Dynamo: Amazon’s Highly Available Key-value Store
- Overview
- Amazon prefers availability over consistency, so they built Dynamo: a highly available and always writable key-value store that’s like a zero hop version of Chord with vector clock versioned values and tunable N, R, W parameters to make Dynamo meet an SLA.
- System Interface
- Dynamo is a key-value store with unique keys and blob-valued values.
- All operations are on a single key, and Dynamo doesn’t offer any form of transactions or any sort of isolation.
- Dynamos has a
get(key) -> (value list, context)
and put(key, context, value)
API. The context
argument is described in more detail below.
- Partitioning
- Dynamo uses consistent hashing and virtual nodes ala Chord. Each node is assigned some number of virtual nodes (i.e. spots in a circular 128-bit key space) and is assigned all data between it and its predecessor going counterclockwise.
- The number of virtual nodes that a physical node is assigned can be varies based on the capacity of the physical node.
- Replication
- When data is sent to a coordinator, it replicates the data to N clockwise (non-virtual) neighbors in the ring.
- The list of nodes responsible for a given key range is called a preference list. Preference lists actually contain more than N entries in case some of the nodes in the preference list fail. Every node knows every preference list of every key range.
- Data Versioning
- Dynamo versions key-value pairs with vector clocks.
- For example, imagine two servers a and b share the same versioned value of a key k, say {a:1, b:2}. If two concurrent updates are issued for k, one to a and one to b, then after some gossip, they will both have two versions: {a:2, b:1} and {a:1, b:2}. When a client issues a get for the key, all versions are returned. When a node reconciles the versions and writes the reconciled version back, a vector clock greater than all of the versions is used.
- Dynamo uses some hacky technique where if vector clocks get too big, the node who updated the item last is removed from the vector clock.
- Execution of get() and put() operations
- A client issues a get or put to a load balancer than selects a node in the ring. If the node is in the preference list for the key, then it services the request. Otherwise, the request is forwarded to the first node in the preference list.
- When a node in the preference list receives a get request, it forwards the request to $R$ replicas in the preference list, including itself. When it has all the versions, it returns all concurrent versions to the user.
- When a node in the preference list receives a put request, it performs the write locally and then forwards the write to $W - 1$ other replicas in the preference list.
- Handling Failures: Hinted Handoff
- Remember that the preference list contains more than N entries even though the data is only replicated on N machines. If we go to do a write and less than W of the replicas are available, then we look for other non-replicas in the preference list. These nodes will eventually relay the writes back to the replicas. This technique is knows as a sloppy quorum.
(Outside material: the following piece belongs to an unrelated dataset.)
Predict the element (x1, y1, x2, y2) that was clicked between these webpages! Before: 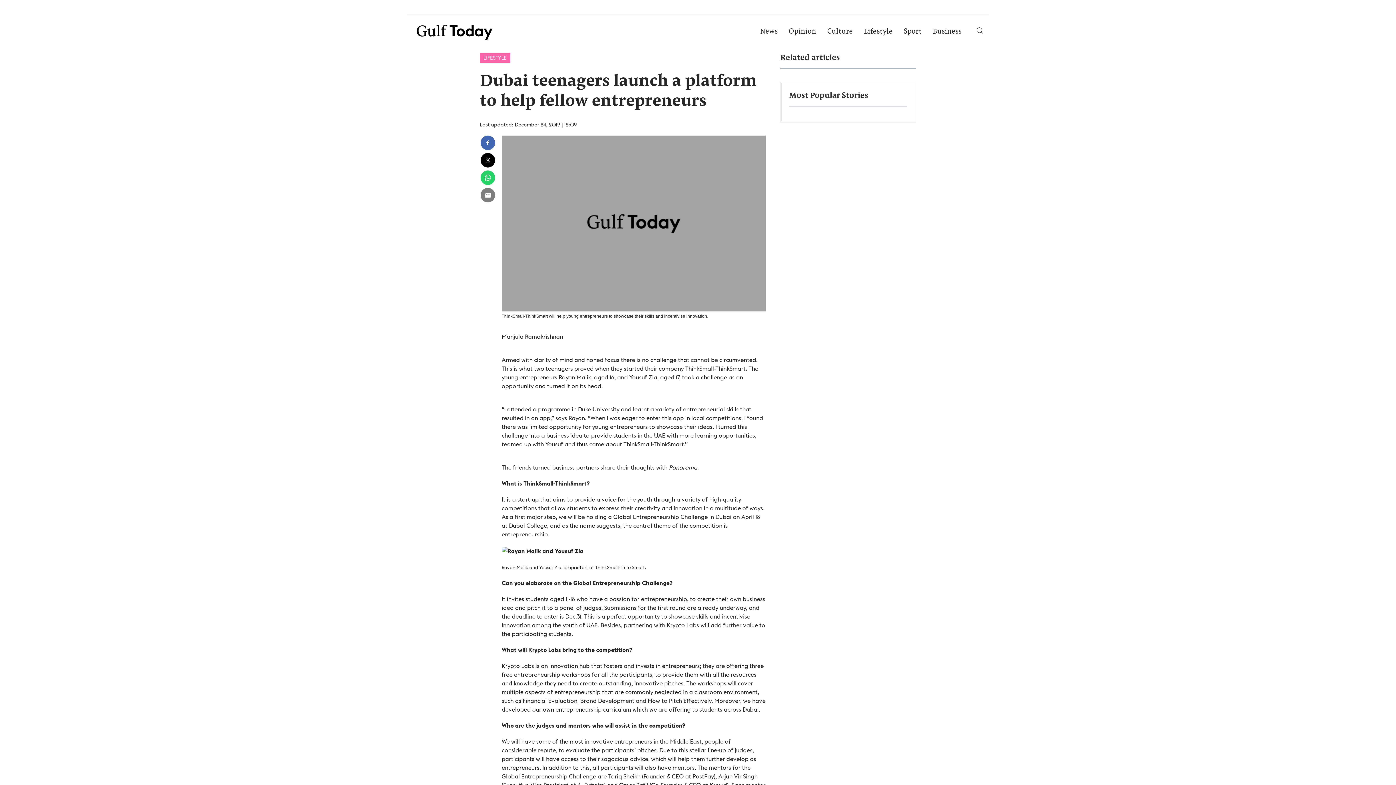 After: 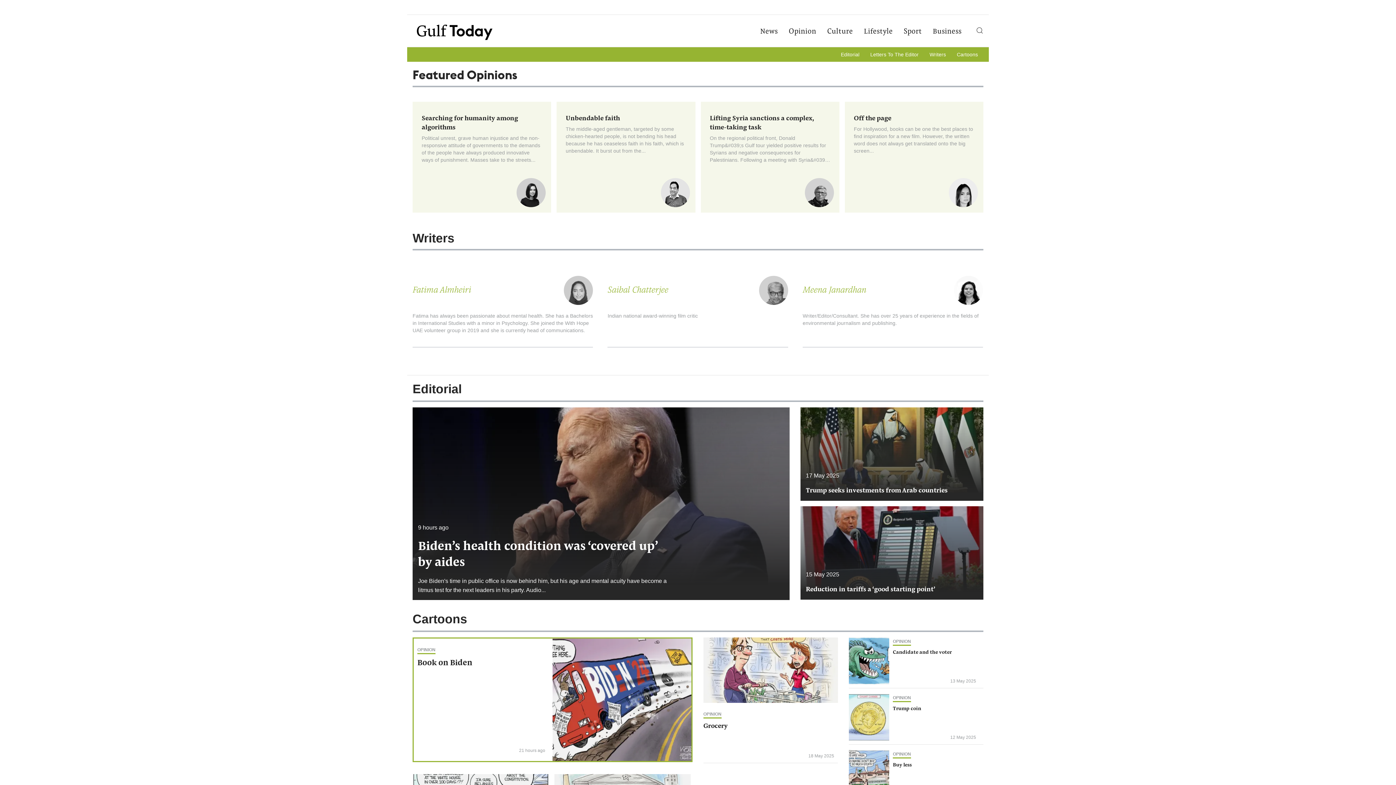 Action: label: Opinion bbox: (783, 17, 821, 46)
- Handling Permanent Failures: Replica Synchronization
- Writes only go to W of the replicas, but eventually have to make their way to all N of the replicas.
- Every replica maintains a Merkle tree for each of its key ranges. When two nodes gossip with one another, they compare Merkle trees to see where their data differs.
- Membership and Failure Detection
- An administrator manually contacts an existing Dynamo node to add a new node into the system (helps avoid lots of churn for small transient outages). The new node gets key ring information from the node.
- All nodes maintain a history of nodes entering and leaving the system and information about the key ring assignments. This information is propagated between nodes using gossip.
- A node conservatively guesses that another node has failed if it doesn’t respond for a while. There is no global failure detection.
- Implementation:
- Dynamo is implemented in Java with pluggable storage systems and a SEDA-style implementation of the networking.